Few pop music selections add commentary to what is mostly a original minimalist soundtrack. A wheezy drone underlies many of the delirious flashbacks, while most of the scenes are punctured with the quiet spaces between word and noise. Overall, the original music for the film provides a cloudy tone under which the performances must resonate. There is no driving thriller music meant to ratchet tension; We Need to Talk About Kevin doesn’t need this kind of score because there is enough tension between what is about to happen and what might happen. Music literal to the events would tip this tension into silliness, because on some level the viewer would understand the film has “gone Hollywood”.
There are a few spree murder films to compare We Need to Talk About Kevin to. Gus Van Sant’s Elephant and Zero Day cover shool shootings from different angles. Uwe Boll’s Rampage is a weak and mostly brainless entry into the genre (though the similarity between the killer’s costume and James E. Holmes' tactical gear is unsettling). Bellflower is an interesting film that takes many visual and narrative risks, but ultimately gives the killer more rational reasons for snapping. He’s a killer that makes sense in his world, he’s the killer we think we can understand. Yet none of these films deal with aftermath in such a comprehensive way as Eve Khatchadourian represents.
I don’t completely understand the treatment of Kevin's gymnasium assault within We Need to Talk About Kevin, and this is a small mark against a film that gets so many things right. Kevin is rendered with the same soft even lighting of his home, shot in a reverential, almost religious way. Everything about the moment is staged and suggests the mythic.
I have no doubt this may have expressed what Kevin felt, but it also clashes with the nothingness which Kevin expresses throughout the film. When Kevin leaves the building to surrender, the crowd sounds like they are cheering for him, cheers which shift into screams of hatred as he descends to be cuffed. This is a great moment on its own, but given the film’s allegiance to Eva’s point of view, it is out of place.
The post-attack scenes outside of school are frantic, shot handheld to look handheld and seemingly lit solely by flashes from first-responder vehicles. Kevin’s world appears absolutely peaceful in comparison. He’s wearing white, not clad in black like his more theatrically-minded ilk. There’s no sweat, his hair is perfect. He’s crafted the moment and perhaps it is his graduation into the mature aspect of whatever he thinks he is, but why do we it this as he sees it? We’ve not had that perspective anywhere else in the film.

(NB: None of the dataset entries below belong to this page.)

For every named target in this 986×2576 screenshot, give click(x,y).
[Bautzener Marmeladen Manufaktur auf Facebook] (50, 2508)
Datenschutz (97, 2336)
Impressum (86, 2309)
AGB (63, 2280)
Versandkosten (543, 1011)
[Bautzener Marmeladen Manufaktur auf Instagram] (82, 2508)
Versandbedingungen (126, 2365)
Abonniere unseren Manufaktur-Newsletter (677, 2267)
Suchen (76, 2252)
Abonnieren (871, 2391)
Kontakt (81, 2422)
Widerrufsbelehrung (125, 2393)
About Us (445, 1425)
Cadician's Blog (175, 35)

While the film avoids any answers or pontification about where Kevin comes from, it offers insights into the problem which feel more authentic than any similar film. By refusing to draw sensical humanity around an inhuman action, it delivers an effective mediation of experience. Blame cannot be placed, but it also must be shared. Kevin rose apart and within the families and community around him, yet no one could see the potential threat. If they couldn't counsel him out of it, than maybe they could anticipate and prevent the tragedy.
The film’s title might be the only answer it has to offer. Most people have little interest or patience to talk about the Kevins of the world, but that conversation is the only way to prevent them from assuming the role they are set to play. We do need to talk about Kevin without diagnosing him with the limiting simplicity of “evil”. Effective and honest films like We Need to Talk About Kevin should sustain this dialogue.